SOURCE DATA: Begin

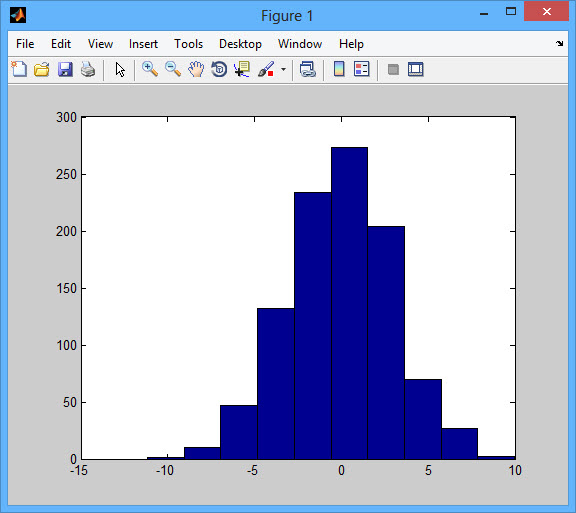Click the New Figure icon

click(19, 69)
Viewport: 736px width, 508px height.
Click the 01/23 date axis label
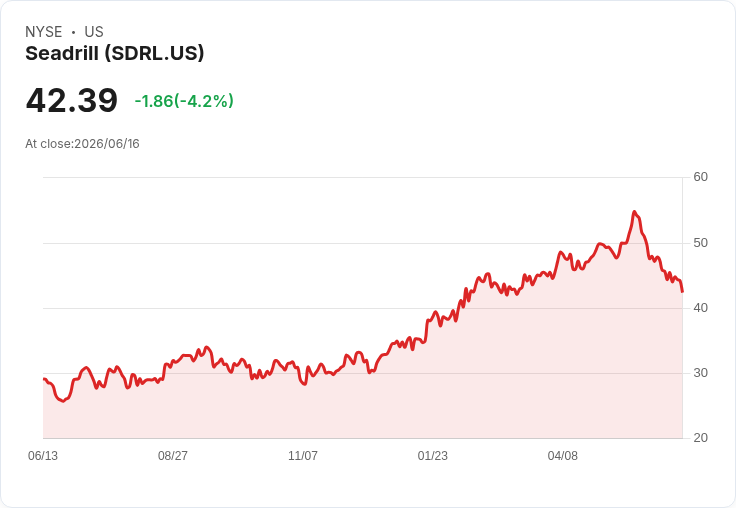[x=433, y=456]
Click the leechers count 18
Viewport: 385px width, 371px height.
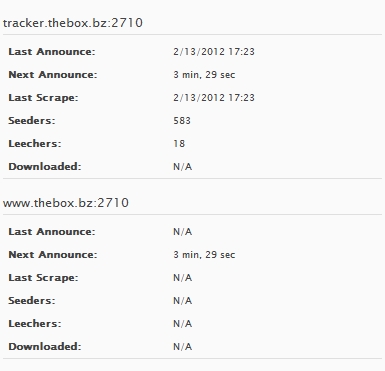pyautogui.click(x=179, y=143)
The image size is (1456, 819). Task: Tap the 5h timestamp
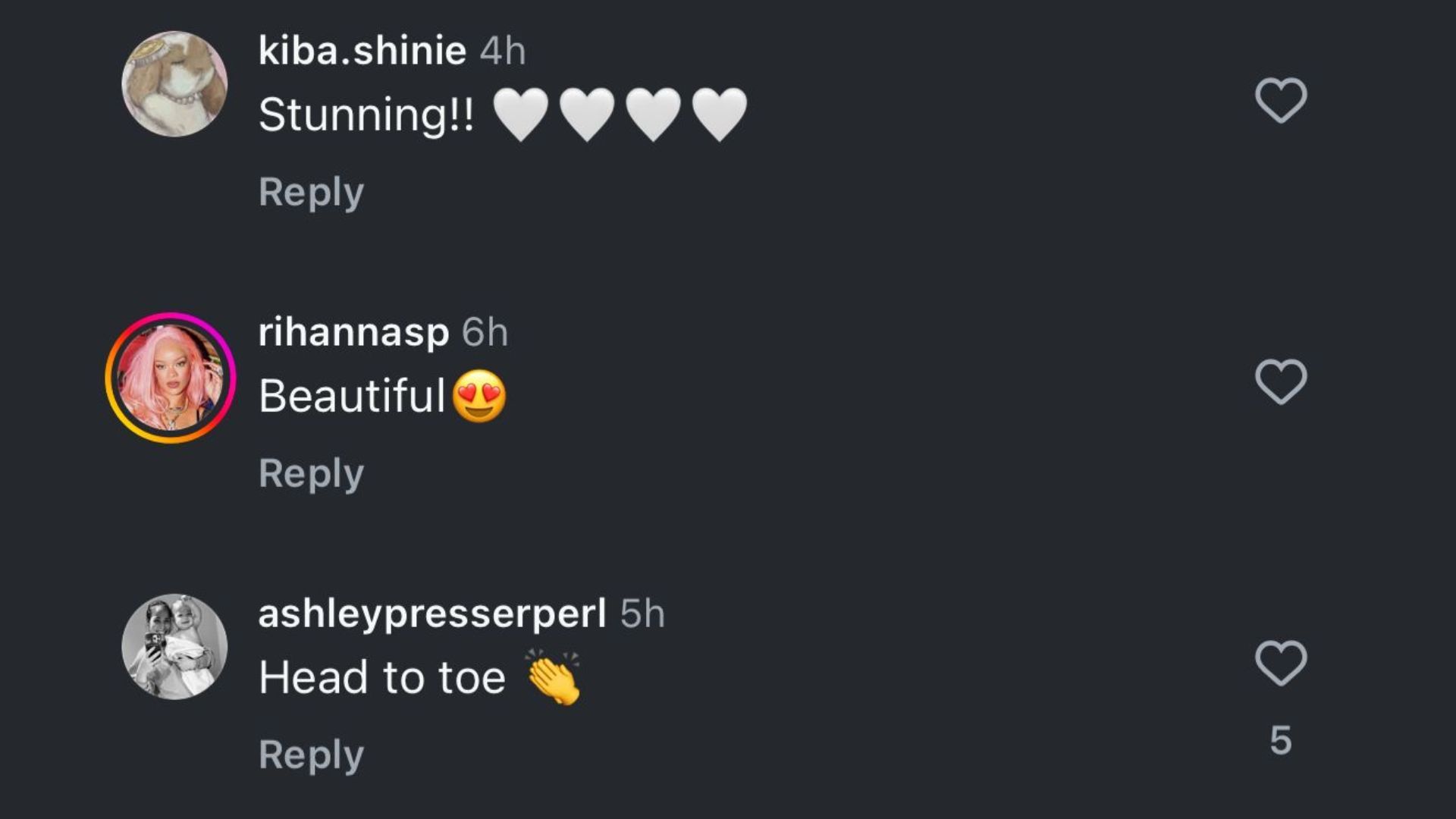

SOURCE DATA: End

YOUR ASSIGNMENT » Output only the lines running from the one containing "Viewport: 736px width, 508px height." to the end of the records, inclusive and exact; skip the pictures.

SOLUTION TO THIS PROBLEM »
Viewport: 736px width, 508px height.
Click the 01/23 date axis label
[x=433, y=456]
Click the leechers count 18
Viewport: 385px width, 371px height.
pyautogui.click(x=179, y=143)
The image size is (1456, 819). Task: Tap the 5h timestamp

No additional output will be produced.